The two Excel spreadsheet data formats are *.xls and *.xlsx. These formats are technically very different, but functionally serve a similar purpose. Not only are tabular data stored (often multiple sheets), but formatting, formulae, and other metadata. For the purposes of data import and export, we are usually only interested in the cell values, so all of this extra data only serves to complicate the process. Spreadsheets are fundamentally different from tabulated data.

The Microsoft Excel Spreadsheet (*.xls) is a proprietary binary data format.
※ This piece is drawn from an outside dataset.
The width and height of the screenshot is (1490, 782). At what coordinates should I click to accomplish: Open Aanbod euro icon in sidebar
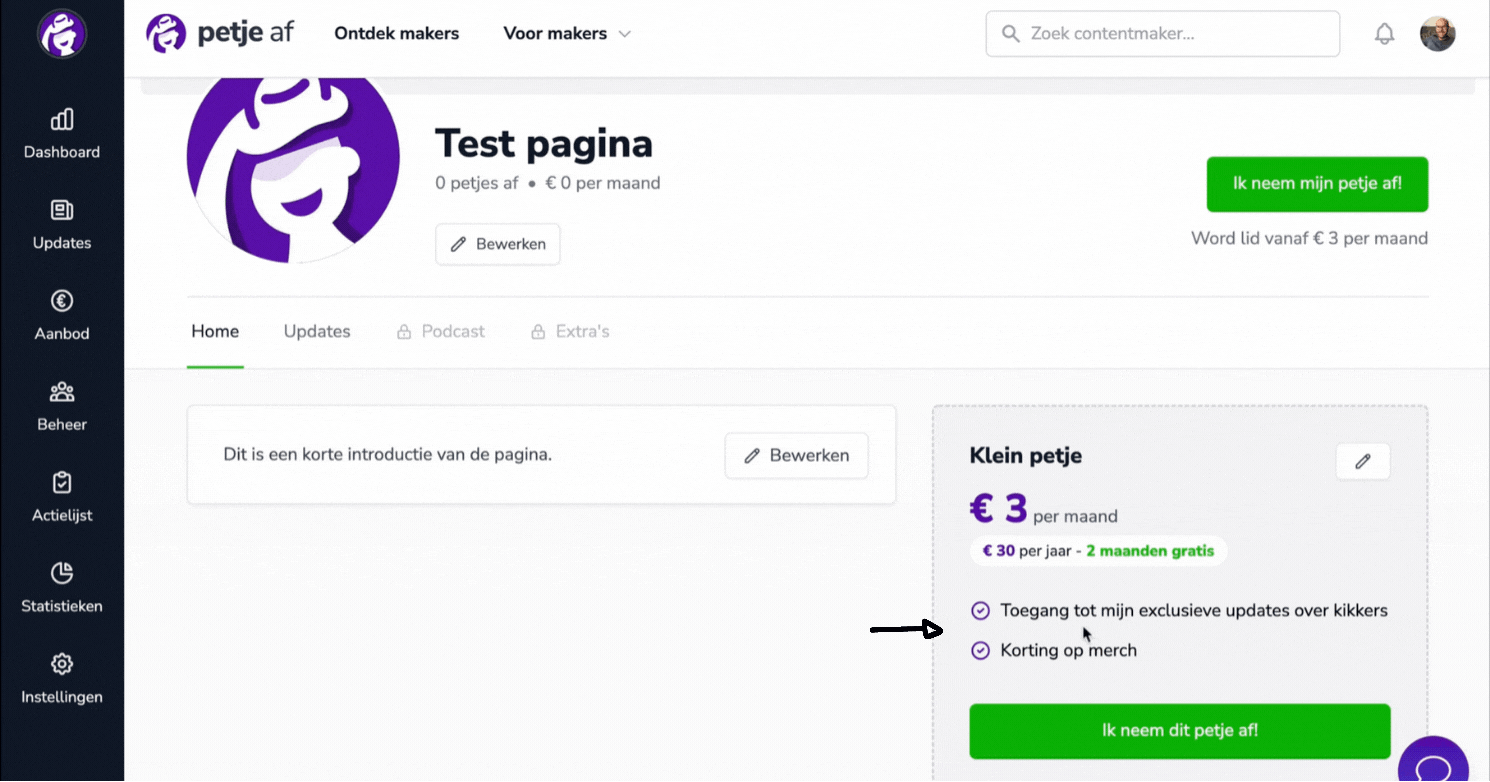(62, 301)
Many other software packages have implemented this format based on the documentation released, but Excel now support the Microsoft Excel Open XML Format (*.xlsx).
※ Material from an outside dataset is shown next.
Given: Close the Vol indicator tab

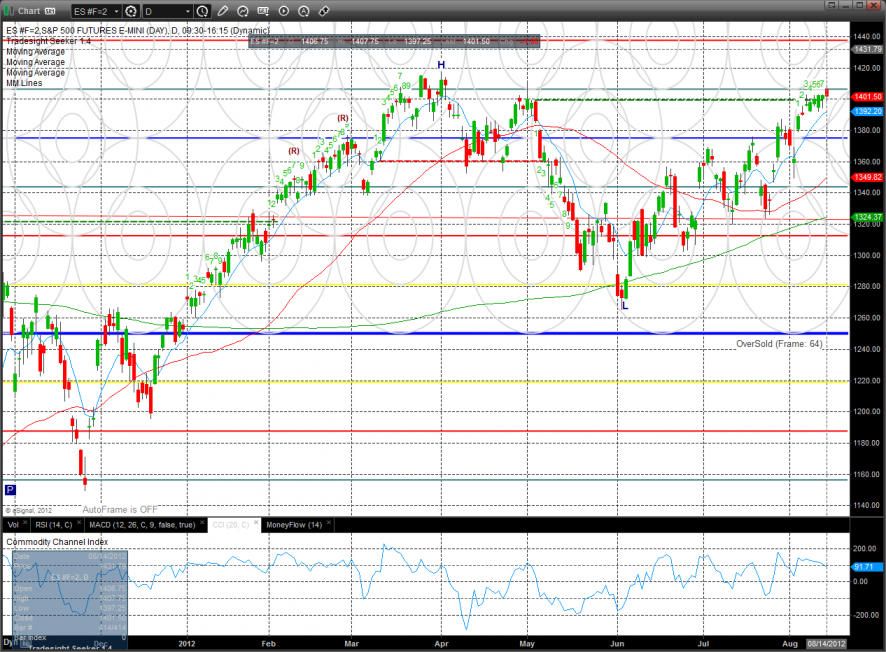Looking at the screenshot, I should point(25,523).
This format is based on extensible markup language (*.xml), a well-defined way of creating structured documents that are both machine and human-readable. A number of these files sit within a folder structure that defines different spreadsheets etc., and the entire collection is then compressed (zipped) for efficiency and convenience. See below for an example of the code in an Excel Open XML sheet (created in R using the openxlsx library, e.g. write.xlsx(head(iris), file = "iris.xlsx").
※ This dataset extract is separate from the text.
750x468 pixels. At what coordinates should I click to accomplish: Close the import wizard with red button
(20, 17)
<?xml version="1.0" encoding="UTF-8" standalone="yes"?><worksheet xmlns="http://schemas.openxmlformats.org/spreadsheetml/2006/main" xmlns:r="http://schemas.openxmlformats.org/officeDocument/2006/relationships" xmlns:xdr="http://schemas.openxmlformats.org/drawingml/2006/spreadsheetDrawing" xmlns:x14="http://schemas.microsoft.com/office/spreadsheetml/2009/9/main" xmlns:mc="http://schemas.openxmlformats.org/markup-compatibility/2006" mc:Ignorable="x14ac" xmlns:x14ac="http://schemas.microsoft.com/office/spreadsheetml/2009/9/ac"> <dimension ref="A1"/> <sheetViews><sheetView workbookViewId="0" zoomScale="100" showGridLines="1" tabSelected="1"/></sheetViews> <sheetFormatPr defaultRowHeight="15.0"/><sheetData><row r="1"><c r="A1" t="s"><v>0</v></c><c r="B1" t="s"><v>1</v></c><c r="C1" t="s"><v>2</v></c><c r="D1" t="s"><v>3</v></c><c r="E1" t="s"><v>4</v></c></row><row r="2"><c r="A2" t="n"><v>5.1</v></c><c r="B2" t="n"><v>3.5</v></c><c r="C2" t="n"><v>1.4</v></c><c r="D2" t="n"><v>0.2</v></c><c r="E2" t="s"><v>5</v></c></row><row r="3"><c r="A3" t="n"><v>4.9</v></c><c r="B3" t="n"><v>3</v></c><c r="C3" t="n"><v>1.4</v></c><c r="D3" t="n"><v>0.2</v></c><c r="E3" t="s"><v>5</v></c></row><row r="4"><c r="A4" t="n"><v>4.7</v></c><c r="B4" t="n"><v>3.2</v></c><c r="C4" t="n"><v>1.3</v></c><c r="D4" t="n"><v>0.2</v></c><c r="E4" t="s"><v>5</v></c></row><row r="5"><c r="A5" t="n"><v>4.6</v></c><c r="B5" t="n"><v>3.1</v></c><c r="C5" t="n"><v>1.5</v></c><c r="D5" t="n"><v>0.2</v></c><c r="E5" t="s"><v>5</v></c></row><row r="6"><c r="A6" t="n"><v>5</v></c><c r="B6" t="n"><v>3.6</v></c><c r="C6" t="n"><v>1.4</v></c><c r="D6" t="n"><v>0.2</v></c><c r="E6" t="s"><v>5</v></c></row><row r="7"><c r="A7" t="n"><v>5.4</v></c><c r="B7" t="n"><v>3.9</v></c><c r="C7" t="n"><v>1.7</v></c><c r="D7" t="n"><v>0.4</v></c><c r="E7" t="s"><v>5</v></c></row></sheetData><pageMargins left="0.7" right="0.7" top="0.75" bottom="0.75" header="0.3" footer="0.3"/><pageSetup paperSize="9" orientation="portrait" horizontalDpi="300" verticalDpi="300" r:id="rId2"/></worksheet>

Work with Delineated Text

It is clear from the examples given that for tabulated data, delineated text is preferable for both compatibility and efficiency. For more complex data (e.g. multivariate time series, or geo-referenced multivariate data), Network Common Dataform (NetCDF) is often preferable. Only where work needs to be done within Excel, Numbers or Sheets, and contains formulae or formatting, should spreadsheet formats be used.